Saturday, January 20, 2007

out on a limb

we'd exchanged witty banter both via e-mail and phone. his body was of heavenly doom. he looked boyishly handsome, was clearly quite smart and quickly funny. he seemed genuinely excited to meet me. what was stopping me?

it was all i could do to dress and drag myself there. kept repeating in my head, "but i don't feel like it." waah-waah-waah. it had been a dispiriting day with a disappointing job interview, and similar bad news for a friend whose sure-fire promotion seems to have gone pfft. we were having some wine, i was home, comfy in sweats, outside was bitterly cold, and i just didn't feel like i had much fake nice in me. sometimes just dredging up a little bit of faux frivolity can help me switch gears, and i knew that. whenever i felt cranky or grumpy on a day i was to see the g.c. i'd shove it away, because the last thing i wanted was to waste moments with him grousing or moping. shouldn't i give myself that same turn of respect? last year i had more than enough sad nights (and days) home alone. so i bucked up, put on a fail-proof outfit and lipstick, and braved the night.
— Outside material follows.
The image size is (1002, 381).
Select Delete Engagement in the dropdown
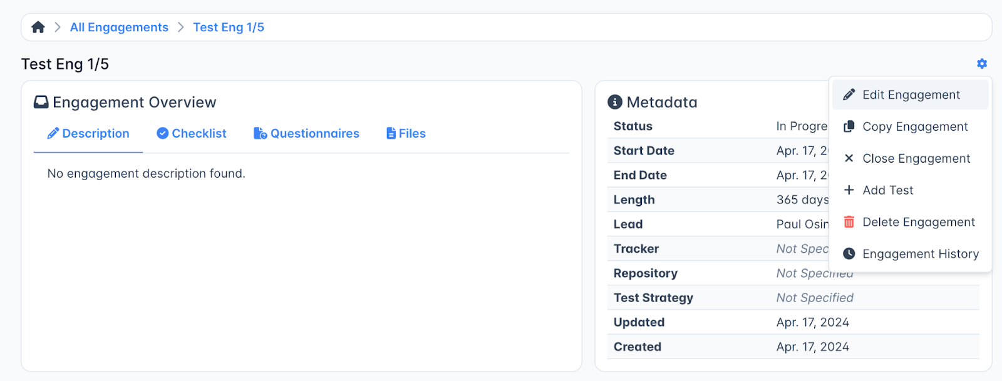[918, 222]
i click-clacked in and he of course was already there, a veritable granite mountain of man. he sheepishly confessed having come to town early, because he was too excited and restless at home. he kept peeking down my blouse and had an easy smile and a very cute twinkle in his eye. within minutes i was glad i'd come. weird moment of another's alcohol-induced inappropriateness when a rather inebriated and unattractive woman seemed to be hitting on him. he thought it hilarious that all i could do was laugh. and also funny that i offered him to deck her to put an end to it, lol.

he was a slower mover than i, and certainly than the last few men with whom i've been. with them, the eventual fucking had been a given. he seemed sincerely caught off guard and kept saying he didn't "expect this". suddenly i was a teenage girl again, worried that i was being fast, and maybe i was blowing it with him. that conflict of, "sure, he'll fuck me but then decide i'm too loose to date." my brain decided just as swiftly that if he is that conservative, he's not right for me anyway.
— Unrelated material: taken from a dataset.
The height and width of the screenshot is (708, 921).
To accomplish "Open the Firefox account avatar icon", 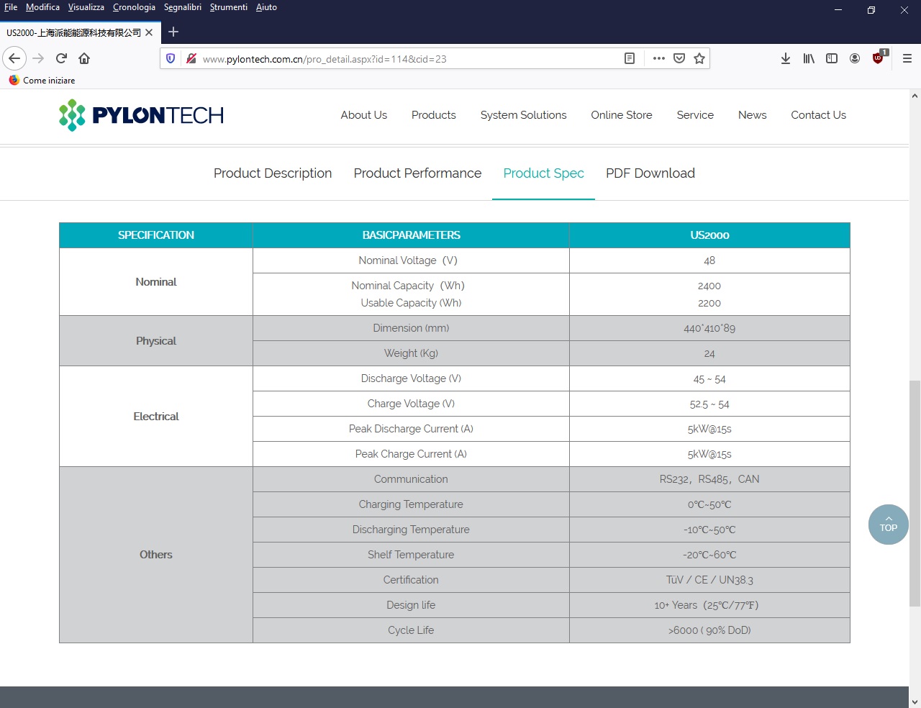I will click(855, 58).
he's a decent down-to-earth guy. recently divorced out of a 15-year but at last dead marriage. he shares custody of
their kids. he switched to a much less lucrative career to be with them, instead of always on the road. he lives less than 20 minutes away. he's grounded and doesn't talk smack about his ex. his physical attributes aside, i could continue a very long list of why other women would kill to date him. other women. women with normal emotional wiring. so i can't help but wonder if that was the true cause of yesterday's foot-dragging. a good guy. yeah. me. with a good guy. can i do it? historically, i've always been the frightened angry villager, chasing them off with flaming sticks and pitchforks.

i've not been blogging much, because i'm still afraid to poke too deeply. but i'm beginning to think that my 4-year exercise in being proven worthless may be the catalyst for a very serious lesson in personal value.